「暗闇に郵便局を光らせてみた。全国約2万3800局」
全国に設置された郵便局を光らせ、その分布状況を可視化した地図がSNS上で大きな話題になっている。
「離島・山間部にも満遍なく設置されていて、人の活動域が鮮明に。一つ一つの点に郵便物が集まり、やがて全国に散らばっていくと思うと、なにか深遠なものを見ているような気分になる。」
とその仕上がりについて語るのは、この地図の制作者にゃんこそば(@ShinagawaJP)さん。
そもそも郵便局は郵便サービスを全国に行き渡らせるための公共機関として設置された。
どんな離島、山奥にもくまなく郵便局が設置されているこの状況を実際に目にすると、そこにはたしかににゃんこそばさんが言うように人の営みの深遠さを感じる。
この地図はにゃんこそばさんが以前制作したコンビニエンスストアの分布地図と比較しても興味深い。
商業施設であるコンビニエンスストアは「商圏人口2000~2500人」が採算ラインとされ、都市部に集中する傾向にある。
結果、約5万件あるにもかかわらず郵便局に比べるとその分布には大きな偏りがあることが一目瞭然なのだ。
にゃんこそばさんの投稿に対し、SNSユーザー達からは
「中四国の万遍なさ、さすが郵便局ですね 山間地人口が一定居た証拠が明確です」
「某支社で郵便商品の需給調整してたとき、離島のゆうびんから無茶な依頼が来たんで、せめて日付ずらせないか聞いたら「もうすぐ台風がきて、船が欠航するかもしれないんです(泣)」って泣きつかれて、在庫かき集めてなんとか間に合わせたの思い出した」
「ぱっと見、新潟が県の規模からいって他より明るいのは、郵便の父、前島密かの出身地だからですかね」
「北海道が顕著だけど、しっかり海岸線を描いている辺り、漁村や港には郵便局があると言う事の証明かと」
「集落から郵便局が消えたら、いよいよ消滅する可能性が高まるとはよく言ったものですね」

(短い問題 1)
郵便局の地図の記事について、次の(a)〜(c)の内容が記事と合っているかを判断してください。それぞれ「はい」か「いいえ」で答え、根拠となる記事の語句をそのまま引用してください。
(a) 地図には全国で約2万3800の郵便局が示されている。
(b) コンビニエンスストアの数は郵便局より少ない。
(c) コンビニエンスストアの採算ラインは商圏人口5000人とされている。
(短い問題 2)
郵便局の地図の記事について、次の問いに答えてください。
(a) この地図を制作したのは誰ですか。
(b) 郵便局はそもそも何として設置されたと書かれていますか。
(c) 北海道について、投稿ではしっかり何を描いていると述べられていますか。
(短い問題 3) 郵便局の地図の記事を、最後の投稿の引用の後から書き継いでください。

語や要素の位置を特定した記録
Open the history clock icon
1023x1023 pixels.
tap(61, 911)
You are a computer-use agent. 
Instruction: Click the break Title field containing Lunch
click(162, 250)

(問題の答え 1)
(a) はい。「全国約2万3800局」
(b) いいえ。「約5万件あるにもかかわらず」
(c) いいえ。「「商圏人口2000~2500人」が採算ラインとされ」

(問題の答え 2)
(a) にゃんこそば(@ShinagawaJP)さんです。
(b) 郵便サービスを全国に行き渡らせるための公共機関として設置されました。
(c) 海岸線です。

(問題の答え 3)
「『必ずどこの地域にもある』郵便局の大事さよ…。今後どうなる…」
など数々のコメントが寄せられている。
にゃんこそばさんにお話を聞いた。
――郵便局の分布をテーマにマップを制作されようと思ったきっかけをお聞かせください。
にゃんこそば:フィンランド在住の地図職人、Topi Tjukanovさん(@tjukanov)の主催で、毎年11月に「#30DayMapChallenge」という地図作成祭りが開かれています。初日のテーマが「Points(点)」だったのですが「点だけで日本列島の形を表せるかな?」と考えていたところ、ふと思いついて郵便局の分布図を作成してみました。
――制作を経てお感じになられたこと、気付かれたことなどお聞かせください。
にゃんこそば:これまでにもコンビニや100均などの分布図を作成したことがありますが、離島や農林漁村がここまではっきり描かれたのは初めてで驚きました。「人の住むところに郵便局あり」とも言われますが、今回改めてその言葉の意味を実感しました。
――これまでのSNSの反響へのご感想をお聞かせください。
にゃんこそば:ここまでの反響を頂くとは思わず、とても驚きました。郵便局の他にも「これで日本地図を描けそう!」というネタがあれば、お寄せ頂けると嬉しいです。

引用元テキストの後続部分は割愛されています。